Behinderte verärgert über E-Scooter-Verbot

Oft werden auch Benutzer von Elektro-Rollstühlen im Bus nicht mitgenommen.

Mönchengladbach. Gerhard Reichert ist es wieder und wieder passiert: Er sitzt in einem Elektrorollstuhl und muss dem Busfahrer erklären, dass seine Mobilitätshilfe kein E-Scooter ist. Die dürfen nämlich seit Anfang des Jahres in Mönchengladbach nicht mehr in öffentlichen Bussen transportiert werden. Gerhard Reichert sitzt aber in einem Rollstuhl, einem „Standardmodell“, wie er sagt. Und Rollstühle sind von dem Transportverbot eindeutig ausgeschlossen. „Letztens hat mich ein Busfahrer gefragt, ob mein Elektro-Rollstuhl einen Akku habe“, sagt Reichert. „Ich habe geantwortet: Natürlich. Daraufhin erklärte der Fahrer, dass er mich nicht mehr mitnehmen könne.“

Gerhard Reichert ist es leid, ständig erklären zu müssen, dass er einen normalen Rollstuhl und kein Elektromobil fährt. „Ich muss mich darauf verlassen können, dass mich der Busfahrer mitnimmt. Sonst kann ich mich zu Hause eingraben“, sagt Reichert. Er wundert sich, warum es bei den Busfahrern immer noch zu Missverständnissen kommt, obwohl das Problem längst öffentlich wurde. Nachdem sich Reichert bei der NEW beschwert hatte, wurde er gebeten, an der Rheinstraße vorbei zukommen, um seine Mobilitätshilfe einmal vorzuzeigen.

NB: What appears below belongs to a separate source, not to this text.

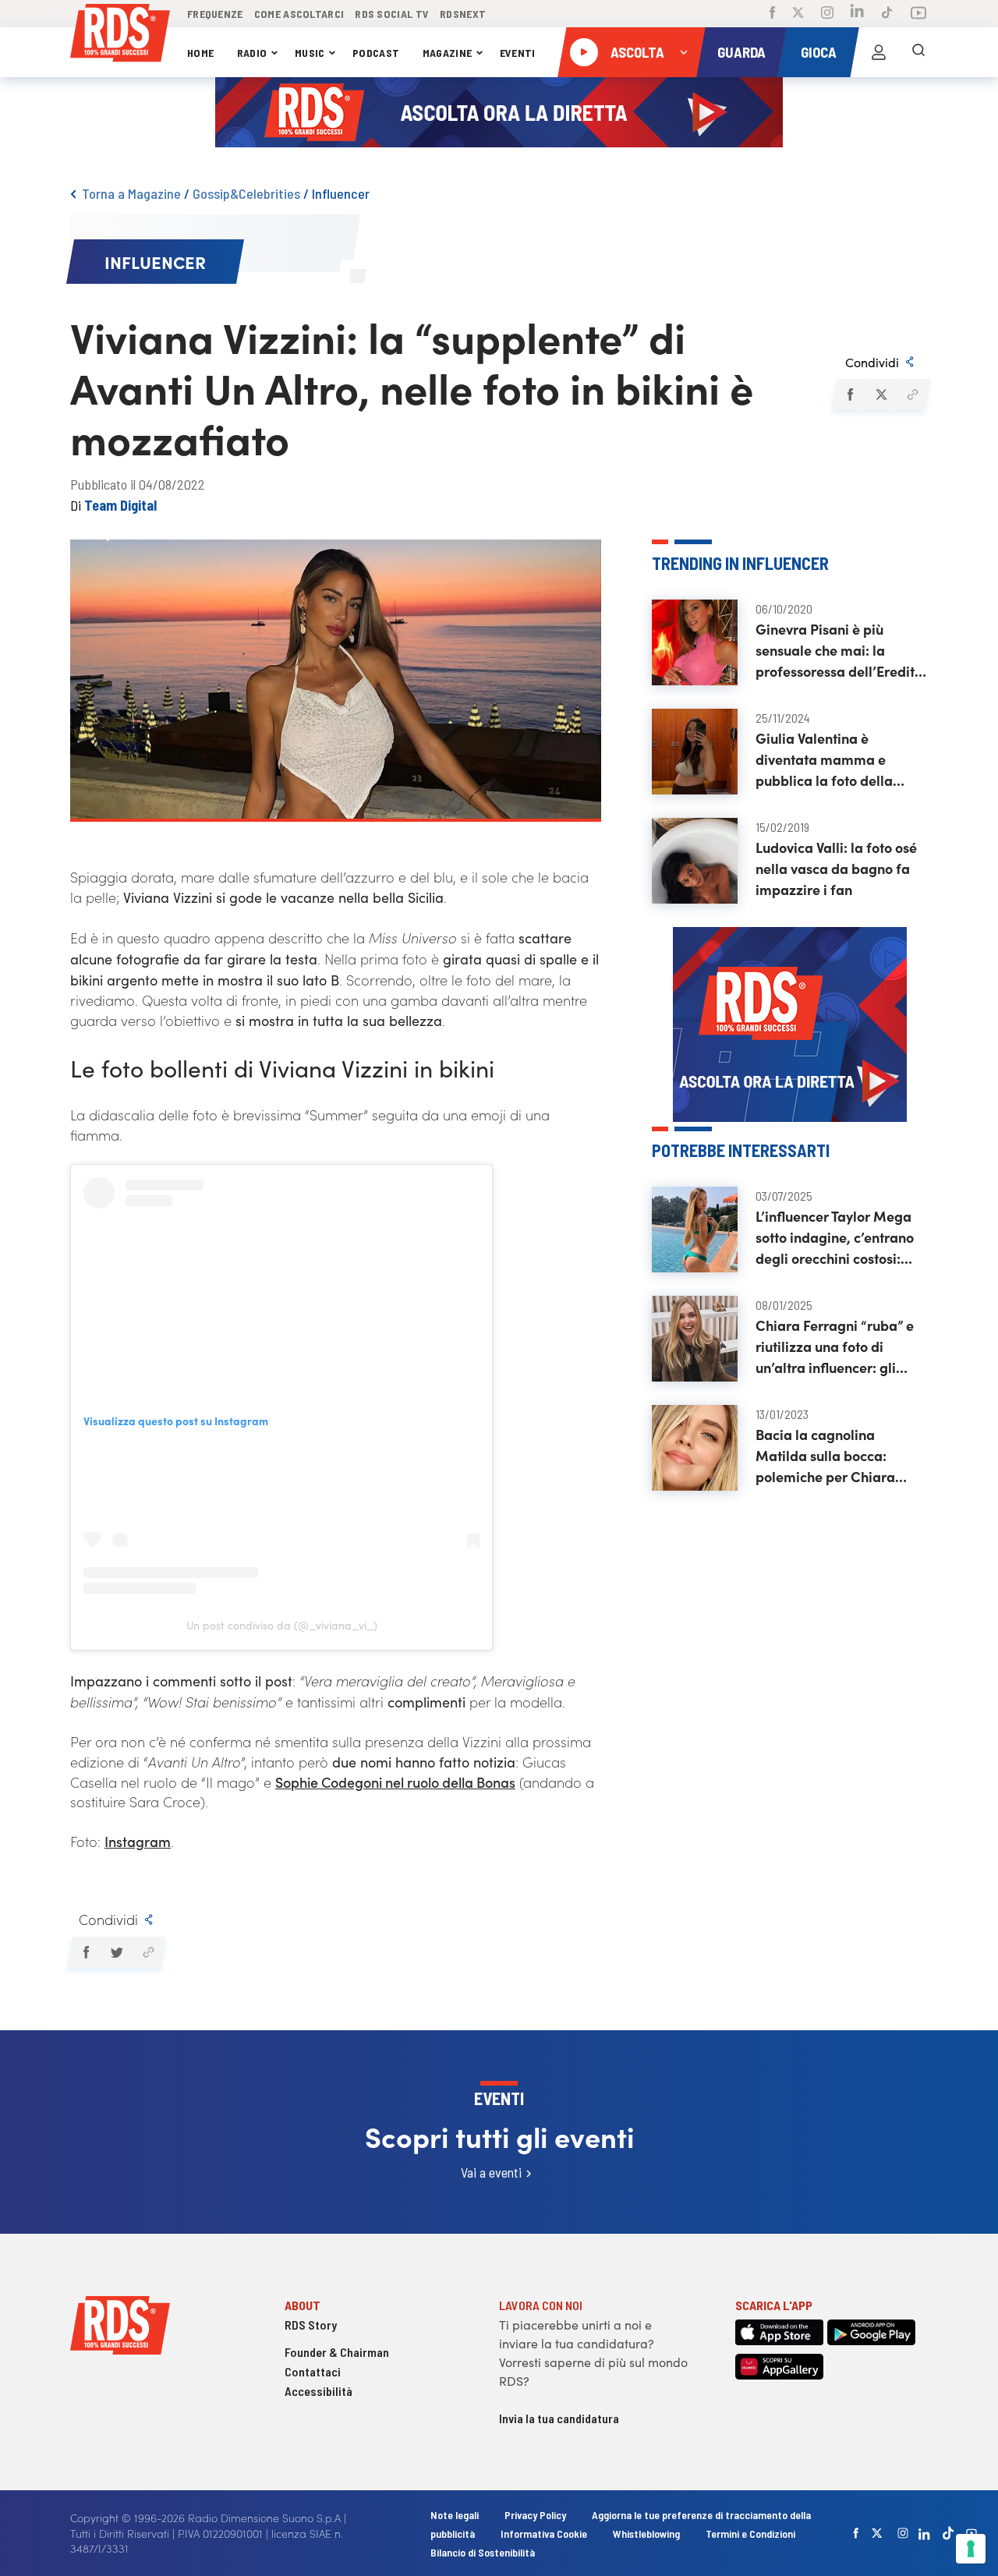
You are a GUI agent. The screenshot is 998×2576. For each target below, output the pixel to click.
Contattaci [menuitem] (313, 2371)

„Es war ein gutes Gespräch“, sagt Reichert. Die NEW wolle die Busfahrer noch einmal intensiv auf den Unterschied zwischen einem E-Scooter und einem elektrischen Rollstuhl hinweisen.

Peter Gabor reicht das nicht. Er verlangt, dass die NEW das E-Scooter-Verbot wieder abschafft. Gabor ist Regionalsprecher des Vereins „Leben mit Usher-Syndrom“. Das Usher-Syndrom ist eine erblich bedingte Kombination von langsam fortschreitender Netzhautdegeneration und bereits früh einsetzender Innenohrschwerhörigkeit. Auch wenn Gabor nicht im Rollstuhl sitzt, setzt er sich für die Belange von Behinderten ein. Und so schickte er auch gleich die Resolution des Landesbehindertenverbandes an die NEW, in der das E-Scooter-Verbot kritisiert wird. Die Verkehrsverbände sollten laut Landesbehindertenbeauftragten zumindest das von der NRW-Regierung in Auftrag gegebene Komplettgutachten abwarten. Das soll zeigen, ob die Mitnahme von E-Scootern tatsächlich so gefährlich ist, wie in einem Gutachten des Verbandes Deutscher Verkehrsbetriebe (VDV) dargestellt wird.

Für Peter Gabor bedeutet das Transportverbot von E-Scootern eine Diskriminierung. „Krankenkassen verschreiben oft E-Scooter, statt Elektrorollstühle. Das geschieht häufig auch aus wirtschaftlichen Gründen. Denn ein E-Scooter ist schon für 1500 Euro zu haben, während ein Elektrorollstuhl oft 7500 Euro kostet“, sagt Gabor. Und: „Es kann doch nicht sein, dass jemand nicht im Bus mitgenommen wird, weil seine Krankenkasse ihm einen E-Scooter, aber keinen Elektro-Rollstuhl bewilligte. Und so etwas in Zeiten von Inklusion.“ Innovative Unternehmen müssten doch eine Lösung für das sichere Transportieren von E-Scootern finden, sagt Gabor. Und: „Vielleicht sollte der VDV darüber nachdenken, eine Zweier-Reihe aus den Bussen herauszuholen, um ein sicheres Abstellen von Elektromobilen zu ermöglichen.“

Darüber würde sich auch Gerhard Reichert freuen. Denn die Plätze für Rollstuhlfahrer und Behinderte seien oft belegt. Schließlich würden auch viele Menschen mit Rollatoren mit dem Bus fahren. Außerdem darf in den NEW-Bussen nur jeweils ein Rollstuhlfahrer mitgenommen werden. Auch das ist eine Vorschrift.